今回の楓さんはそう簡単には許してくれないよ~

では、続きをどうぞ↓

タキシードを着せられて、知らない女とチャペルに立っている。

「(花嫁の方を向いて笑ってください)」

笑えねぇよ。
っつうか触んなよ、気持ちわりぃ。
マジで愛想笑いもできない程気分が悪くなってきた。
隣でなんか喋ってるけど、それさえも耳に入らない。
首筋には冷や汗が伝っている。

「(顔色が悪い。少し休みましょう)」
視線を合わせる事が出来ない。
牧野なら、いつまでも見つめていたいと思うのに。

「牧野呼べ」
西田にそう告げる。
チャペルの隅っこの方にいた牧野が、恐る恐る俺に近づいてきた。
『あたし、ここまできたらまずくない?』
「大丈夫だよ。休憩中だ。」
『だって、視線が痛い・・・』
撮影を見ていたババァが牧野を睨んでいるのは知っていた。

「牧野水取って」
『あ、うん』
側にあったテーブルからミネラルウォーターをくれる。
「口移しで飲ませろ」
『・・・は?ちょ、何言ってんのよ。するわけないでしょ?』
「俺具合悪いんだけど」
『そうは見えないけど?』
牧野が傍に来ただけで、気分も良くなっていく。
冷や汗もピタッと治まった。
「なぁ、あのステンドグラス近くで見ようぜ」
『イイの?見たい!』
俺が差し出した手を、恥ずかしそうに握った。

「あれはな、全部天然の宝石で出来てるんだよ」
『え、うそ!?』
「嘘だよ」
『もう!!嘘つかないでよ!』

牧野は気付いていないだろうけど、カメラマンはシャッターを切っている。
俺を相手に指名したモデルの女も、怒りで顔を真っ赤にしていた。

『道明寺、何笑ってんの?』
「ん?いつかお前とここ歩きてぇなって」
『一生無理かもよ?』
「てめぇ、言ったな?今晩仕返ししてやる。覚えてろよ?」
『え、いやー何の事かなー』

俺たちが何を話しているかなど、誰もわからないだろう。
それでいいんだ。

「(彼女、着替えて。
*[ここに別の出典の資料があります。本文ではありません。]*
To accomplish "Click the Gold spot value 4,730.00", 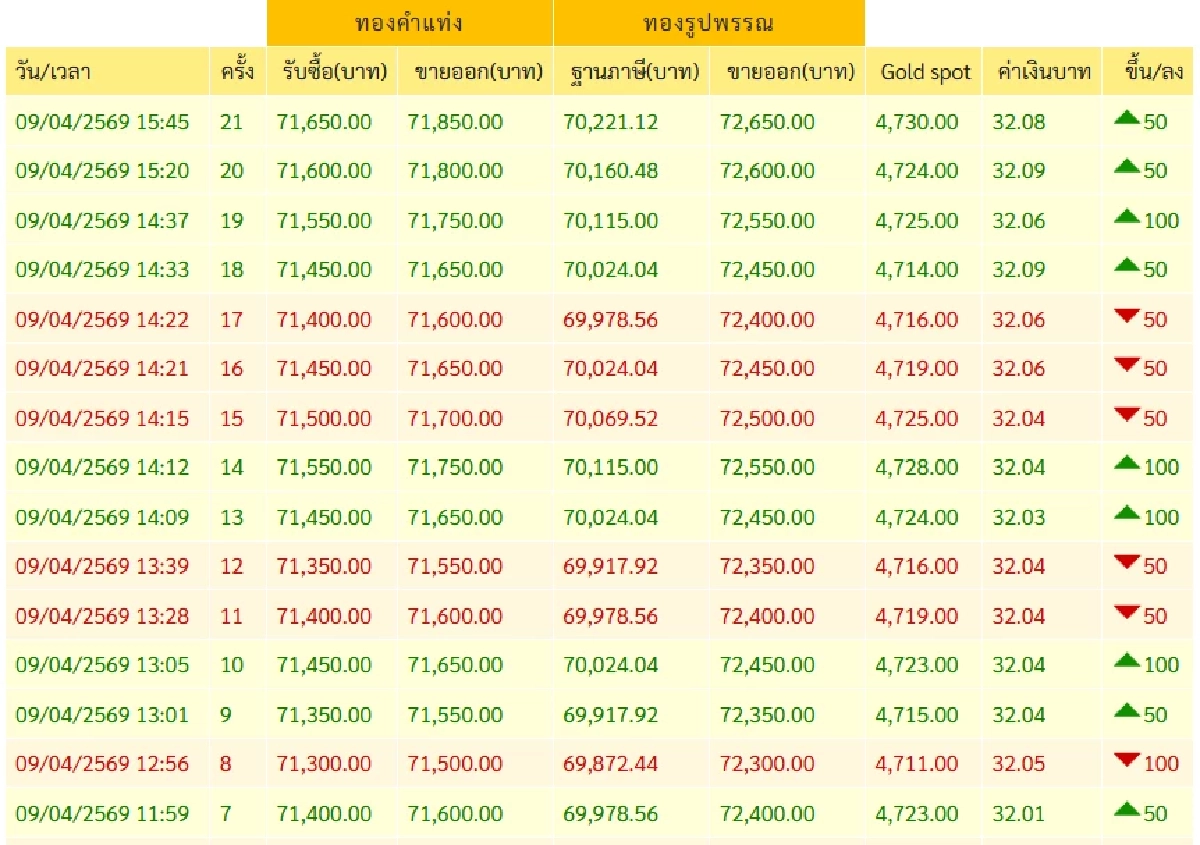I will point(916,122).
一緒にメイクもして、司と並べたい)」
カメラマンが近づいてきて、そう言った。
「(構わないが、俺はあいつと撮影など出来ない。それでもいいのか?)」
モデルを指してそう言えば
「(イイものを撮る為には仕方ないね)」
「牧野、着替えて来い。メイクもしてくれるぞ」
『えぇ?あたし?』
「あぁ、行って来い」
背中を押し、牧野は着替えに行った。